The National Electric Power Regulatory Authority (NEPRA) has approved an increase in electricity rates by up to Rs. 2.56 per unit under the fuel charges adjustment (FCA) mechanism, to be reflected in August bills.
This hike will impose an additional financial burden of Rs. 33.45 billion on power consumers, potentially rising to Rs. 39 billion when accounting for the 18 percent general sales tax (GST).
The adjustment addresses the gap between the actual cost of power generation and the previously charged rates. The rise in generation costs was primarily driven by higher prices for liquefied natural gas (LNG) and oil, coupled with a decrease in electricity demand.
The increase will affect all consumer categories except electric vehicle charging stations and lifeline consumers. Initially, state-run power distribution companies (DISCOs) sought permission to charge an additional Rs. 2.63 per unit, citing a higher-than-expected fuel cost of Rs. 9.77 per unit compared to the reference cost of Rs. 7.14 per unit.

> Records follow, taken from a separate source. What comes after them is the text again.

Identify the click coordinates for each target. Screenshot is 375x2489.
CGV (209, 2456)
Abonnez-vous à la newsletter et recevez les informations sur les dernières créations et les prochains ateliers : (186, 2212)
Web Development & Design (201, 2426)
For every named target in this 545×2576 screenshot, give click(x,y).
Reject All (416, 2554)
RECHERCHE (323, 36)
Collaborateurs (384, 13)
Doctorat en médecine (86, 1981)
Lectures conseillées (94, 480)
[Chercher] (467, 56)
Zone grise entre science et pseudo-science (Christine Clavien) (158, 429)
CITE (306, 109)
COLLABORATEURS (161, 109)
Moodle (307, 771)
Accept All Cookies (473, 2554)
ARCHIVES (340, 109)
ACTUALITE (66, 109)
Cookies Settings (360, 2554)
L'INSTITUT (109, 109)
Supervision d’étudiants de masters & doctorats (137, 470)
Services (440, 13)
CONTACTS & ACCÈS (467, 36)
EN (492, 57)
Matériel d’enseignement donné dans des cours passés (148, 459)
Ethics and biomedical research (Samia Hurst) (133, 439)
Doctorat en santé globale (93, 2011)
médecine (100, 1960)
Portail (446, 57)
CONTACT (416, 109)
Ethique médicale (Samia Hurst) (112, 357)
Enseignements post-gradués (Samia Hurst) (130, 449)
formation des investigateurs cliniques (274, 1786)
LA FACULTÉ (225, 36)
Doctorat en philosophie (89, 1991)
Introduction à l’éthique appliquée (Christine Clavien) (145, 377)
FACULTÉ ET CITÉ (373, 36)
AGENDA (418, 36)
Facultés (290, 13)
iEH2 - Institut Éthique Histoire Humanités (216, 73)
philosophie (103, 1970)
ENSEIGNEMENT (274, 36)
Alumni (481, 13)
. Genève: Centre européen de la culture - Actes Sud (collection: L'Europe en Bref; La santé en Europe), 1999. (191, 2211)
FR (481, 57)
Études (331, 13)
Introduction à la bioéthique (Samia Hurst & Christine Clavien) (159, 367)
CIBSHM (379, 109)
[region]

During a public hearing on July 31, the Central Power Purchasing Agency (CPPA) highlighted several factors contributing to the increased costs. These included lower-than-expected generation from hydro and local coal sources, the outage of the Neelum-Jhelum Hydropower Project, and the necessity to utilize fuels like RLNG, which were not a significant part of the reference mix, due to system requirements. This led to a 10 percent shortfall in actual generation.
In June, the country generated 13,459 gigawatt-hours (GWh) of electricity at a fuel cost of Rs. 119.7 billion, translating to Rs. 8.89 per unit. Of this, 13,071 GWh were delivered to DISCOs for Rs. 127.7 billion (Rs. 9.77 per unit). The fuel cost adjustment for June 2024, at Rs. 2.63 per unit, marks a 40 percent increase compared to last year’s Rs. 1.88 per unit.